The invention will become more readily understood from the following exemplary description referring to the accompanying drawings in which:
FIG. 1 is a block diagram of a conventional display apparatus;
FIG. 2 is a timing chart for the block diagram of FIG. 1;
FIG. 3 is a timing chart for the case in which the CPU reads and writes the picture memory during a blanking period in a conventional example for improving the defect of the arrangement of FIG. 1;
FIG. 4 is a timing chart for the case in which the one-character display period is divided into the CPU period and the CRT controller period in another conventional improvement;
FIG. 5 is a block diagram of one embodiment of a display apparatus of the invention;
FIG. 6 is a timing chart useful for explaining the operation of the arrangement of FIG. 5;
FIG. 7 is a circuit diagram of a specific example of a main part of FIG. 5; and
FIGS. 8 and 9 are timing charts useful for explaining the operation of the arrangement of FIG. 7.
In the conventional arrangement of FIG. 1, the reading and writing operation of CPU1 on a picture memory 2 is not in synchronism with the operation for a CRT controller 3 to read data from the picture memory 2 as will be described with reference to FIG. 2.
First, a shift register 4 in FIG. 1 stores data to be displayed from a character generator 5 at the low level of a shift load signal a as shown in FIG. 2. Then, at the timing of a shift clock b, the data to be displayed is converted from parallel data into serial data, which is applied to a CRT display monitor 6 as a signal to be displayed thereon. In a period C as shown in FIG. 2, the CRT controller 3 supplies a display address d corresponding to a position on the CRT at which data is to be displayed, through an address switching circuit 7 to the picture memory 2, and a data e to be displayed at the address d is applied to the character generator 5 as a code for a character to be displayed. The character generator 5 supplies a series of bits constituting a character corresponding to the character code to the shift register 4.
In a period F as shown in FIG. 2, when the CRT controller 3 is going to or operating to begin to read data from the picture memory 2, the CPU1 reads and writes the memory 2. First, the address switching circuit 7 changes to address a CPU address G from addressing of the display address d of the CRT controller 3 and supplies it to the picture memory 2. At this time, reading or writing of a CPU data H to the CPU address G by the CPU1 is carried out between the CPU1 and the picture memory 2 through a data buffer 10. As will be understood from FIG. 2, a correct data e corresponding to the character to be displayed may not be obtained because in the period F the CPU1 reads or writes the picture memory 2 and accordingly a character which is different from the character to be displayed may be momentarily displayed, and this may appear to be like a kind of noise. In order to remove such drawbacks, the following methods have been used conventionally:
(1) The CPU1 reads and writes the picture memory 2 in a blanking period i as shown in FIG. 3.

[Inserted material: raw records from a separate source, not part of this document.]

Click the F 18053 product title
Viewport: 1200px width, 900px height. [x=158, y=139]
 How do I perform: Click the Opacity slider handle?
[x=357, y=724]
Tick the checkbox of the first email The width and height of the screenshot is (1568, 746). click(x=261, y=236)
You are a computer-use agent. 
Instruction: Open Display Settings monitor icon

(2) As shown in FIG. 4, one-character display period j is divided into a period k in which the CPU1 reads or writes the picture memory 2 and a period l in which the CRT controller 3 reads out data from the picture memory 2, and the clock for the division is used as the operating clocks of the CPU1.
In the method (1), however, when the CPU1 operates to read or write the picture memory 2 during a picture display period m as shown in FIG. 3, it is necessary for the CPU1 to delay its operation until the next blanking period i, therefore, the operating speed of the CPU1 is greatly reduced. In the method (2), since the one-character display period j in FIG. 4 is divided and the CPU clock n is applied to the CPU1 in order to synchronize the operating clock to the CPU1 with the operating clock to the CRT controller 3, it is impossible to operate the CPU1 with any arbitrary CPU clock.
This invention is designed to remove the above discussed drawbacks in prior art, and this invention is characterized in that in the period in which the CPU reads and writes the picture memory the switching signal for picture display is used as the CPU clock to the CPU1, and in the period in which the CPU neither reads nor writes the picture memory a CPU clock which has a desired operating speed is applied to the CPU.
An embodiment of the present invention will hereinafter be described with reference to the accompanying drawings.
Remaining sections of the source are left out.